Tout cela est possible, le roman peut se lire avec fruit sous de tels angles. L’imprégnation taoïste y est manifeste, la satire sociale souvent cinglante, les analyses psychologiques admirables de finesse et de profondeur. Les tribulations du personnage principal font écho à des événements avérés de le vie de Cao Xuequin. Mais c’est surtout, au fond, le lyrisme du style, qui multiplie les scènes poétiques délicates ou intenses, toujours jointes à l’évocation très précise des réalités de la vie quotidienne chinoise, qui confère au roman, malgré son caractère composite sa véritable unité et l’essentiel de son pouvoir de fascination.

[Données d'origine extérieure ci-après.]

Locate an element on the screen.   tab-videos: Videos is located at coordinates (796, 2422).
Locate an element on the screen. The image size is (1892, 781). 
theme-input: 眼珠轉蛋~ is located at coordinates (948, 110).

Il s’agit néanmoins d’ un livre d’accès difficile, du moins pour un lecteur français peu préparé à la lecture d’œuvres chinoises. Outre sa taille énorme, son obscurité d’ensemble, sa structure complexe, la prolifération de personnages annexes impliqués dans une foule d’intrigues secondaires, il présente l’inconvénient, pour un public pressé ou peu attentif, d’être extrêmement lent dans son développement et de demander patience et sens de la contemplation. La grande richesse de son contenu, qui en fait un extraordinaire panorama de la culture chinoise du XVIIIème siècle, un « livre-monde » où l’on a l’impression de voir se succéder toutes les facettes de la vie des hommes et des femmes de ce temps, peintes dans toutes les nuances subtiles d’une culture à la fois aristocratique et populaire, peut aussi lui conférer une certaine opacité. Tout est symbole dans le livre, chaque détail s’inscrit dans un système de correspondances complexe et raffiné, chaque scène est lourde de sens visible ou caché, la moindre fleur est signe d’autre chose.
La meilleure traduction française est celle disponible dans la collection de La Pléiade. Le texte, édité par Li Tche-houa et Jacqueline Alézaïs, est traduit par André d’Hormon.